Delta Air Lines Inc. (NYSE:DAL), backed by its highest top-line growth in seven years and peer-leading margins, has outperformed the legacy network peers with a year-to-date (YTD) price gain of c. 10.0%. United Continental Holdings, Inc. (UAL) and American Airlines Group Inc. (AAL) both have recorded negative price returns, while NYSE Arca Airline Index has only gained c. 10.5% YTD.
Buoyed by an expanding economy, the premium-focused carrier recently upgraded the revenue forecast for 2019 as it renewed its co-branded credit card partnership with American Express (AXP) till the end of 2029. The revenue diversification plans shield the company from a possible economic slowdown while cheaper fuel supply from the refinery cushions margins from energy price inflation as the fleet transformation continues.

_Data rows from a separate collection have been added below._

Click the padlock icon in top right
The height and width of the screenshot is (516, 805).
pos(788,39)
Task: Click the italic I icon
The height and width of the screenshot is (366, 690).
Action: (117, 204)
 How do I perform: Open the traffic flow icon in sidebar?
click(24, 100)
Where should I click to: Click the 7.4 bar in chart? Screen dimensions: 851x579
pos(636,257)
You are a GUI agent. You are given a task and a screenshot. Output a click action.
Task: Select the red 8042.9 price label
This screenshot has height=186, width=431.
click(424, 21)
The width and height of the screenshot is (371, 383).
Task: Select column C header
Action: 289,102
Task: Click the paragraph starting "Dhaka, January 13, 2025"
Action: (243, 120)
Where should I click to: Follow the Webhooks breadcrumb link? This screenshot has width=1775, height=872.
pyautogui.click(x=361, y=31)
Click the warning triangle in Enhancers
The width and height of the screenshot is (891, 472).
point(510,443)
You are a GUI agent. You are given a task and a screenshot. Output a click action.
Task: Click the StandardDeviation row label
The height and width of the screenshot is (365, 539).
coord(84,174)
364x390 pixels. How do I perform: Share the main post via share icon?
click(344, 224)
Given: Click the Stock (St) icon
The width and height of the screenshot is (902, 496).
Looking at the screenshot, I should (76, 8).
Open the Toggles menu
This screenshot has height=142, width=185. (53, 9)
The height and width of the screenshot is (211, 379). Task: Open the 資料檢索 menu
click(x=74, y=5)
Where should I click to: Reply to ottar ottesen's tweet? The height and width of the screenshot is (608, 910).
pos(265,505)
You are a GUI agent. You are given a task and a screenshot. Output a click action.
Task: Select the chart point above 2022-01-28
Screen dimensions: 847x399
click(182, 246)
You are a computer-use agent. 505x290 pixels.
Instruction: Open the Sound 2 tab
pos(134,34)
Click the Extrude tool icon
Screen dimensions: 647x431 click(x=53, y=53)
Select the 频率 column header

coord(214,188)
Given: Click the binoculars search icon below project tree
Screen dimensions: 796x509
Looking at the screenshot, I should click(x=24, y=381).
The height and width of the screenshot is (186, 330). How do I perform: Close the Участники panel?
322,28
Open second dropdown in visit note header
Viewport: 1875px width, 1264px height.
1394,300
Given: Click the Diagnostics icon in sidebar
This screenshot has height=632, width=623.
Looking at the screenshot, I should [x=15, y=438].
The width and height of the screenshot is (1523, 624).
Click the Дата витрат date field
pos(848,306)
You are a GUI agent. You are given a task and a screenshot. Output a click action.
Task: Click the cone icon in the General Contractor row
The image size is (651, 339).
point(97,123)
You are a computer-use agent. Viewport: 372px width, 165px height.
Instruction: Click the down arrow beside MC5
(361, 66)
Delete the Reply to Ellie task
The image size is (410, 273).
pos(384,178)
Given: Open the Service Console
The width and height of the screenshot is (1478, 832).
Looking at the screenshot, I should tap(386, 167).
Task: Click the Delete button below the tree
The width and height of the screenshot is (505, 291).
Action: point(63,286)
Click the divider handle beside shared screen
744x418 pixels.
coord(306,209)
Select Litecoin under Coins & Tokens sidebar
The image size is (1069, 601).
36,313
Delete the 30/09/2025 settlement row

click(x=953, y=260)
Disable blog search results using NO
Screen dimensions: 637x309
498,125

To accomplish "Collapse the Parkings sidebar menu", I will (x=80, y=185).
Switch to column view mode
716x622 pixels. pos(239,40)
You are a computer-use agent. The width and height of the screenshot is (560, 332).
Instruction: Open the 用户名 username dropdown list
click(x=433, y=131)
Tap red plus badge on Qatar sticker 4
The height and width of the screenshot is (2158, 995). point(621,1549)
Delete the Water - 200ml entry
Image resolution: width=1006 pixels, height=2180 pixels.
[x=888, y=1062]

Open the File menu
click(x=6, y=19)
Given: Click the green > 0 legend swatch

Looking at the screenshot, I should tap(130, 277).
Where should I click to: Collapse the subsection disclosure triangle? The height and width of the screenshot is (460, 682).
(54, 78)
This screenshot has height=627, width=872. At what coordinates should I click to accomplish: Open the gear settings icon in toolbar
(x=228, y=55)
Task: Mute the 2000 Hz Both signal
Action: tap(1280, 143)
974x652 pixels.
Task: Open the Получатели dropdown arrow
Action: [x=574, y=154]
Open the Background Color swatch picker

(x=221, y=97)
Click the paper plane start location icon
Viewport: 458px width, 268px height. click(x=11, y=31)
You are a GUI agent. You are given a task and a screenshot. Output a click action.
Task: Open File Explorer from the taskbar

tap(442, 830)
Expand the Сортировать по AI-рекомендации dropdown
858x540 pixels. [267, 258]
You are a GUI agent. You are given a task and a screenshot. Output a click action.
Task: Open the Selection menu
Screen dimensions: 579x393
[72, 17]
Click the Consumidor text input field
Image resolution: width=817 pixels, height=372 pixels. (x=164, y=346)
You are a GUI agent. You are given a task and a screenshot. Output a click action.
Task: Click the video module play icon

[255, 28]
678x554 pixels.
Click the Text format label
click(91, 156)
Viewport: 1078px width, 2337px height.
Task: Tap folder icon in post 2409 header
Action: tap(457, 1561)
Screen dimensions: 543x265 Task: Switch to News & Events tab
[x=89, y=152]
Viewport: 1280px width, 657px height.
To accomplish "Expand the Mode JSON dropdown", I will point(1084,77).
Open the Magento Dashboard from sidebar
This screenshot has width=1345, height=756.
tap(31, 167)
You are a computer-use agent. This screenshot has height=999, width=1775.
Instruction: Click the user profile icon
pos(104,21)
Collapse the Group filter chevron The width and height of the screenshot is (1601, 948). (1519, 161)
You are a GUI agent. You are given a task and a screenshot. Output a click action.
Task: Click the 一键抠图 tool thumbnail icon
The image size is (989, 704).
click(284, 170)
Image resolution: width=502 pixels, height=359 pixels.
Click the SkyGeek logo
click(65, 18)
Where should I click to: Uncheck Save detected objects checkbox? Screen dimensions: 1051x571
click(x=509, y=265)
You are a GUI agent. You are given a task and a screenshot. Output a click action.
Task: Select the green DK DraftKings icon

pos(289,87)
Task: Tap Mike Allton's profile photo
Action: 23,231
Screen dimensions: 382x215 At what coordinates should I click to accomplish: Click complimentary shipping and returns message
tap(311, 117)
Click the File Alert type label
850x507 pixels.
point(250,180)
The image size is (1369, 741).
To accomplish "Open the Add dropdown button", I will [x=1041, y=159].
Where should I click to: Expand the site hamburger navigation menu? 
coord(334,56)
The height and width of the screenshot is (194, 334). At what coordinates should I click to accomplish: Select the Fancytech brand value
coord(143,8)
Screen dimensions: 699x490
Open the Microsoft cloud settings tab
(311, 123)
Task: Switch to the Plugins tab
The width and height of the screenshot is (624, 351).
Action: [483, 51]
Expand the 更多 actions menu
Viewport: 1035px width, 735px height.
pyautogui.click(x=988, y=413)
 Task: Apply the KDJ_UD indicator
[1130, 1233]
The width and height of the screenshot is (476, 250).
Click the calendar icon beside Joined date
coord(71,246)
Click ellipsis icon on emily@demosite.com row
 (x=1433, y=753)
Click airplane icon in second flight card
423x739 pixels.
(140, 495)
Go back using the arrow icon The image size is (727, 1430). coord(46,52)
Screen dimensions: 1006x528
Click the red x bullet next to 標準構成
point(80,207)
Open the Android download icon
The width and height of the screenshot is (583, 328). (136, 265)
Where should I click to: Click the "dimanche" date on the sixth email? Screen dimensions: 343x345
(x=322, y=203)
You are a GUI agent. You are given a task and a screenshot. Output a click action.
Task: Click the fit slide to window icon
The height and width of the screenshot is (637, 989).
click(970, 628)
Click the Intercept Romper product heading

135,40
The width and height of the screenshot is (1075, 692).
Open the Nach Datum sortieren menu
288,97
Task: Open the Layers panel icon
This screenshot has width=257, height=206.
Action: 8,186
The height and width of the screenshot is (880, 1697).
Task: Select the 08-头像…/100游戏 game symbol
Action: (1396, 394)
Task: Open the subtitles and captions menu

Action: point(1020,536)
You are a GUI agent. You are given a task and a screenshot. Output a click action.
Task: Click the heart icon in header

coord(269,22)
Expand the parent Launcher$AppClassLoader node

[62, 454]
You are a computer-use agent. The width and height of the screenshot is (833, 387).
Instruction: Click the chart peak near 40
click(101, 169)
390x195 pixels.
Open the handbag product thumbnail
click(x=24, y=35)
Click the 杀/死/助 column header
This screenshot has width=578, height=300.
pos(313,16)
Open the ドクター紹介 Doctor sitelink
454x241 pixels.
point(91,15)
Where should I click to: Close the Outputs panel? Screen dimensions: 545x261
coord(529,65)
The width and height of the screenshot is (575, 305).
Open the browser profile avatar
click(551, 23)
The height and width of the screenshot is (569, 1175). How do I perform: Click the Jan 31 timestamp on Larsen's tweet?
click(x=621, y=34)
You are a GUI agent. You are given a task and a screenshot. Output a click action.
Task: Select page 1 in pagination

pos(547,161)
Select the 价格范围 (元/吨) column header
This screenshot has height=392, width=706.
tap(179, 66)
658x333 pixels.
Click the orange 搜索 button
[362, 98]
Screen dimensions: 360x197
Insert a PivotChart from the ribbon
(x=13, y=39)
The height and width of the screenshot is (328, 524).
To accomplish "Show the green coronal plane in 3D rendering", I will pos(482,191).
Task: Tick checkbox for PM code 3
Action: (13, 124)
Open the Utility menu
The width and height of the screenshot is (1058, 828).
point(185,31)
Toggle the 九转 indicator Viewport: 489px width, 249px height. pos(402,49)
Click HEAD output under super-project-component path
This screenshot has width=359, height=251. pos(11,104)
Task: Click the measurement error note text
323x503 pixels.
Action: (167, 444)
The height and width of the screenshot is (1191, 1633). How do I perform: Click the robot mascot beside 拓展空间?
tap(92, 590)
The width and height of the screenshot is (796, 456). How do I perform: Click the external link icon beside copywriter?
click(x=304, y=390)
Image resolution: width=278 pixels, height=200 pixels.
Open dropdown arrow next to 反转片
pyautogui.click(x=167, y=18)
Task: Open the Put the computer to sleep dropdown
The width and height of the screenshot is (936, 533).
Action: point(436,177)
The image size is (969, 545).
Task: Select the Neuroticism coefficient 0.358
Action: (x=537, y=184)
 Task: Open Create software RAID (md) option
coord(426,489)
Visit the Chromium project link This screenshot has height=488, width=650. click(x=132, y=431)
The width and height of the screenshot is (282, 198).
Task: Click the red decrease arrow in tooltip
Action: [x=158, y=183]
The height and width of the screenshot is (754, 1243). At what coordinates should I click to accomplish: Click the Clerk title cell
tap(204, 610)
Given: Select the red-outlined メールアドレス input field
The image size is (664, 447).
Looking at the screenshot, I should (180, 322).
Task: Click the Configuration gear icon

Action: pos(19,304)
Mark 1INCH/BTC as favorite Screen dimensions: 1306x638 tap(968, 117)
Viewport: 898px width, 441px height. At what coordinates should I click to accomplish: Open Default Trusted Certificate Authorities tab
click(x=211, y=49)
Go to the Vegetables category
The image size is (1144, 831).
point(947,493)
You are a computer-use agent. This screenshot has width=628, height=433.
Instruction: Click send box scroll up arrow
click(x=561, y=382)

Furthermore, the strong balance sheet will allow the company to focus on further expansion with outstanding dividend yield and above-average share repurchases.
Despite the favorable outlook, DAL, in terms of forward PE, continues to trade at a discount to its five-year average trailing PE, suggesting a buying opportunity. However, amid trade tensions, headwinds to the forecast remain as DAL narrows its focus on premium travel, which makes it vulnerable to an economic slowdown.